D.C. Takes Gun Battle to Supreme Court

Washington petitions Supreme Court to weigh in on controversial gun ban.

Sept. 5, 2007 — -- The District of Columbia appealed to the Supreme Court Tuesday, asking to uphold its decade-long ban on private ownership of handguns, paving the way for a possible Second Amendment showdown in the high court.

Attorneys representing D.C. Mayor Adrian Fenty petitioned the Supreme Court in an effort to save the district's gun law, arguing that access to a handgun would be a direct threat to D.C. residents: "Whatever right the Second Amendment guarantees, it does not require the district to stand by while its citizens die."

Part of the mayor's concern is that more handguns, even legal ones, would ultimately cause more problems. "The District of Columbia has too many handguns," Fenty said. "Putting more handguns, even quote-unquote legal ones, into the quote-unquote law-abiding citizens could get into the hands of people who are going to use them in the commission of crimes."
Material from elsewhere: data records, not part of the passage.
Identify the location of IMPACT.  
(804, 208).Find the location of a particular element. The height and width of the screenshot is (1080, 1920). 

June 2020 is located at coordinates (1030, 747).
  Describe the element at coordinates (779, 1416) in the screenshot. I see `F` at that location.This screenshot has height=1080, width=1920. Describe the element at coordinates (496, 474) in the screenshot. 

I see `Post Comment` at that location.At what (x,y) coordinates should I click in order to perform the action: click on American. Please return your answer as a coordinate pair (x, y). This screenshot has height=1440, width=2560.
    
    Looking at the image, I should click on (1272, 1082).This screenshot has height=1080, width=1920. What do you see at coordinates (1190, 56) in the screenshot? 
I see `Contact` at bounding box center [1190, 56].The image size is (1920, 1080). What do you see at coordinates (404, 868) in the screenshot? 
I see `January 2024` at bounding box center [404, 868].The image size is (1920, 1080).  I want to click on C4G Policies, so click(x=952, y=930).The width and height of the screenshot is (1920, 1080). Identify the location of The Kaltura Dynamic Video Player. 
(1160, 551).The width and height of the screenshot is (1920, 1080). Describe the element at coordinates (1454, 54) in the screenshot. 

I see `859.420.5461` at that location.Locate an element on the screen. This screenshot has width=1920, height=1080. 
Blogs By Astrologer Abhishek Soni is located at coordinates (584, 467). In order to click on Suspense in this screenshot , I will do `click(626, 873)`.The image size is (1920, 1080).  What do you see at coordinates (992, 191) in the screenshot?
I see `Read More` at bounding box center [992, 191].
The petition asks the Supreme Court to overturn an appeals court ruling from earlier this year that struck down the D.C. gun ban.

March Federal Court Rules on D.C. Gun Ban

The overturned law, which went into effect in 1976, banned residents from owning a handgun unless they already had a permit. In 2003 six D.C. residents challenged that law, arguing that the city violated their Second Amendment right to "keep and bear arms."

On March 9, 2007, the U.S.Court of Appeals for D.C. agreed. In a 2-1 ruling, the appeals court said the Constitution's Second Amendment protects a person's right to own a gun. (Federal Court Strikes Down D.C. Gun Ban by Jan Crawford Greenburg, March 9, 2007.)

The district will argue that the Second Amendment does not prevent the city from enacting reasonable regulations to limit gun possessions in order to protect residents.

The petition raises one question, "whether the Second Amendment forbids the District of Columbia from banning private possession of handguns while allowing possession of rifles and shotguns."

Lawyers for the district say that question could allow the justices to narrowly decide the case by saying D.C. law already gives residents the ability to protect themselves with other types of weapons.

D.C. Violent Crimes on the Rise

Labor Day weekend was a grisly one for D.C. residents.

Saturday morning around 3 a.m. police discovered the body of a young man in the southeast section of the city; he had been shot a number of times. By the end of the weekend there were five murders, three by handgun. According to statistics every 48 hours a person dies in D.C. by a firearm.

Sandra Seegars, a D.C. resident for more than 50 years, wants a gun to be able to protect herself. She said that with few police officers patrolling her neighborhood she feels threatened in her own home. Seegars said if you don't want to own a gun don't get one, "but don't stop me from buying a gun just because I want one in my home."

The mayor and D.C. Attorney General Linda Singer believe the gun ban will stay in place.

"We would not have filed this with the Supreme Court if we did not think we would win," Singer told ABC News.

If the justices agree to hear the case when the 2007-08 session convenes, it will be the first time the debate takes place before the Supreme Court.

For now, the D.C. gun ban stays in effect.